- **WHAT YOU WILL DO**
(a) Please answer these questions about the article on the worst PS1 games:
(i) Which sports game tried and failed to revolutionize sports games?
(ii) What kind of games had Bubsy 3D's developer made before it?
(iii) Which studio did Eidetic eventually become?
(b) Rewrite the article on the worst PS1 games, everything from "Sorting through the" down to "and Jedi Battles.", with "miserably" changed to "badly".

- **EXCERPT PROVIDED**
*** Begin section ***
Sorting through the worst PS1 games is a journey through the past, a different time of game development and marketing where nearly anything could get approved, and did, and failed miserably. The competition for worst PS1 game is strong, with candidates ranging from the niche first-party games that get quietly brushed under the rug, to bold ideas too ambitious for their time, and some just straight-up awful games that make you wonder whether anyone actually bought them. There’s a Hooters game, for some reason. HBO Boxing tried and failed to revolutionize sports games, and there once was a Star Wars fighting game that barely even functioned and sits, quietly ignored, beside the PS1’s better-known Phantom Menace and Jedi Battles.
Bubsy 3D
Poor Bubsy catches a lot of flak for being one of the worst PS1 games, and it’s not entirely his fault. Sure, the camera is shockingly bad, and the controls are straight out of old-school Resident Evil. It was also developer Eidetic’s first shot at a game that wasn’t based on crossword puzzles.
Trusting a team with little experience in designing platformers with your console’s first major 3D platformer seems like an odd choice bound to end in sadness, even if you were just trying to rush and compete with Mario 64. Eidetic later developed Syphon Filter, eventually became Bend Studio of Days Gone fame, and never made a platformer again.
*** End section ***
- **DATA SECTION**
*** Begin section ***
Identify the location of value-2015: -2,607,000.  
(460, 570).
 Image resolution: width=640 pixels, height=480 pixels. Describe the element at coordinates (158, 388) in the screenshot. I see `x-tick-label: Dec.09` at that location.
*** End section ***
- **LIST OF SOLUTIONS**
(a)
(i) HBO Boxing
(ii) Games based on crossword puzzles
(iii) Bend Studio

(b)
Sorting through the worst PS1 games is a journey through the past, a different time of game development and marketing where nearly anything could get approved, and did, and failed badly. The competition for worst PS1 game is strong, with candidates ranging from the niche first-party games that get quietly brushed under the rug, to bold ideas too ambitious for their time, and some just straight-up awful games that make you wonder whether anyone actually bought them. There’s a Hooters game, for some reason. HBO Boxing tried and failed to revolutionize sports games, and there once was a Star Wars fighting game that barely even functioned and sits, quietly ignored, beside the PS1’s better-known Phantom Menace and Jedi Battles.